Seinen Namen erhielt das Haus jedoch vom Hexenjäger Hermann Cothmann, der es von 1667 bis 1683 als Bürgermeister der Stadt bewohnte und Hexenprozesse noch zu einer Zeit abhielt, als die katholische Kirche die Hexenverfolgung längst aufgegeben hatte. Entsprechend viele Folterinstrumente der hochnotpeinlichen Befragung gibt es im Museum zu sehen. Diese stammen natürlich nicht von Cothmann persönlich, sondern aus dem Nachlass der städtischen Scharfrichterfamilie Clauss beziehungsweise Clausen. Zum Teil handelt es sich aber auch um Nachbauten aus dem 19. und 20. Jahrhundert, die ursprünglich den Eindruck eines „Folterkellers“ erwecken sollten, den es im Haus jedoch nie gab.

Fenster in die Geschichte des Hauses

Wesentlicher für die Geschichte des Umbaus und die der Restaurierung ist die 2007 hinzu gekommene Dauerausstellung zur Geschichte der Stadt Lemgo und zum Haus selbst. Denn dieses ist mit seiner gut erhaltenen inneren Aufteilung mit hoher Diele im Vorderhaus, die schon von Anfang an einen Stubeneinbau auf der rechten Seite hatte, selbst Ausstellungsstück des Museums. Viele bauhistorische Befunde zeigen als „Fenster in die Geschichte“ wie es in den verschiedenen Jahrhunderten im Haus ausgesehen haben muss. So hat man im Zuge der Sanierungs- und Restaurierungsarbeiten auch historische Putz- und Farboberflächen sichtbar gemacht. Bei einem Rundgang durch das Museum kann man also auch die Bau- und Nutzungsspuren entdecken, die 400 Jahre Geschichte am Gebäude hinterlassen hat.

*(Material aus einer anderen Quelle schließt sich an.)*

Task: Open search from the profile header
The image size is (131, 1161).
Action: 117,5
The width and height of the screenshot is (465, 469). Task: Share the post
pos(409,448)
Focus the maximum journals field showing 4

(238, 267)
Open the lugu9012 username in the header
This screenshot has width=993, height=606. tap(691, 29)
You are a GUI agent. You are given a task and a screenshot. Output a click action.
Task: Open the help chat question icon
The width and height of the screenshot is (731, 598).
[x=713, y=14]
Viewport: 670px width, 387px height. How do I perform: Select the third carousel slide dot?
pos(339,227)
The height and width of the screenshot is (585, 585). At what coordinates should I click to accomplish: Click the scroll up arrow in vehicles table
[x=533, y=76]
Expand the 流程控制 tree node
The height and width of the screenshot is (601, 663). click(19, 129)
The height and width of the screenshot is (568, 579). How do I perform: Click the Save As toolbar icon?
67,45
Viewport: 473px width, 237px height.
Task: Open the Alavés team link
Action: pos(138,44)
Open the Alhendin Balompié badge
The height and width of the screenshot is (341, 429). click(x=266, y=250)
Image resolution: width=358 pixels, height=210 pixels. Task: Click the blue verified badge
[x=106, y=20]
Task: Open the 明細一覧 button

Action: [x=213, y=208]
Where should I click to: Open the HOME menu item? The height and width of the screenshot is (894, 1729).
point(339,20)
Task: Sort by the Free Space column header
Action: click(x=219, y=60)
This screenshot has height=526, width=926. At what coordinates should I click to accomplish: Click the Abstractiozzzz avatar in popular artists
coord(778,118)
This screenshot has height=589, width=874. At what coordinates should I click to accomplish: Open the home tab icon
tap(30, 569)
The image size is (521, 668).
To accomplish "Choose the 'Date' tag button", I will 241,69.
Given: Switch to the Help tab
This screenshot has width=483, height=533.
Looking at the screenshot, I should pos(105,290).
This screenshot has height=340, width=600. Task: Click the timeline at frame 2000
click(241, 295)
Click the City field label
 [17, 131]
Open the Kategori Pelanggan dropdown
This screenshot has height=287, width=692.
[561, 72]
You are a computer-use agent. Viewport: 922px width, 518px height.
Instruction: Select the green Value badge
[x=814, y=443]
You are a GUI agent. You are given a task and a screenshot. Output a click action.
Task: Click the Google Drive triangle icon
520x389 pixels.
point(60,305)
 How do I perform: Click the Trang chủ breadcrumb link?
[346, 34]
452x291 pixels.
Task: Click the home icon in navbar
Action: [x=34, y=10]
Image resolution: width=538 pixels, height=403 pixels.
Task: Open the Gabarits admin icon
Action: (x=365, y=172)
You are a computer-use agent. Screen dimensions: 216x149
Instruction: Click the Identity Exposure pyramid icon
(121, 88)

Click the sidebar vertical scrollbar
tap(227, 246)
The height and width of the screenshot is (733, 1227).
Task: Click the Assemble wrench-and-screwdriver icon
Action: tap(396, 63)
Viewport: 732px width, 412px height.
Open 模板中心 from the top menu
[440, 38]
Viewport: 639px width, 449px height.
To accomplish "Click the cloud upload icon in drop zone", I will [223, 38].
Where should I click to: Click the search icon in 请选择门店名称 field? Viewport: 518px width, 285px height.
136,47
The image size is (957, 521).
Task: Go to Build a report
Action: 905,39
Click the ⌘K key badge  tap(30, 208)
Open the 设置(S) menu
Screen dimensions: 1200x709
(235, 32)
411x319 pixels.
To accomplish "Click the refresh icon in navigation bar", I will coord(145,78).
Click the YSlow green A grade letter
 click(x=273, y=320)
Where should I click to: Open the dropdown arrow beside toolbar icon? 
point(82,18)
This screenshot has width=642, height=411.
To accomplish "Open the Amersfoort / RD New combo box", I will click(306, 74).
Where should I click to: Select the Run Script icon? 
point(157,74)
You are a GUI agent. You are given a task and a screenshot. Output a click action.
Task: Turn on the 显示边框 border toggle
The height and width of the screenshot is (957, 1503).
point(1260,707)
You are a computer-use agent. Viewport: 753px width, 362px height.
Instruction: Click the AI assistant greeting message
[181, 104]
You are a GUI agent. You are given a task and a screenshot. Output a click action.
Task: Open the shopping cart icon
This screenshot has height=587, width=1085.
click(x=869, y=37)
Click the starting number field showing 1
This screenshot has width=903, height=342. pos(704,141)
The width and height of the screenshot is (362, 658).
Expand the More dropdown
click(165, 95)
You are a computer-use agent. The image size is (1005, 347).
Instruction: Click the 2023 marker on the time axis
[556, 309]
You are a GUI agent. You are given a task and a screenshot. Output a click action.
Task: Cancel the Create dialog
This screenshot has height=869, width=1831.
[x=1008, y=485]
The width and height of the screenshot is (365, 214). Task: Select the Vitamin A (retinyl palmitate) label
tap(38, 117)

Fassade als Zeugnis vom Streben
nach einem tugendhaften Leben

Vor allem aber weist sich das Haus mit der aufwendigen im Stil der Weserrenaissance gestalteten Ostfassade als bedeutendes Dokument der Architekturgeschichte im Weserraum aus: „Damals konnte kaum jemand lesen und schreiben. Mit der Fassadengestaltung wollte man den Bürgern in der Renaissance etwas mitteilen“, sagt Constance Schröder, Kirchenmalermeisterin und Restauratorin im Malerhandwerk bei der mit den Restaurierungsarbeiten beauftragen Firma Kramp & Kramp. Die überaus prächtige Fassade zeugt nämlich nicht nur vom Vermögen der im wahrsten Sinne des Wortes steinreichen Kaufmannsfamilie Kruwel, sondern legt auch Zeugnis von der tief im christlichen Glauben verwurzelten Gesinnung der Kaufleute ab: Links und rechts vom Portal sind Adam und Eva beim Sündenfall zu sehen. Schaut man sich an der Fassade die weiter außen liegenden beiden Balustraden der Erker an, so sind darauf die christlichen Tugenden dargestellt. „Die Fassade erzählt, wie man leben soll. Letztendlich wird dieses Streben nach einem tugendhaften Leben mit der Darstellung der Christusfigur als Salvator (Erlöser) in der Giebelspitze verdeutlicht“, erklärt Constance Schröder.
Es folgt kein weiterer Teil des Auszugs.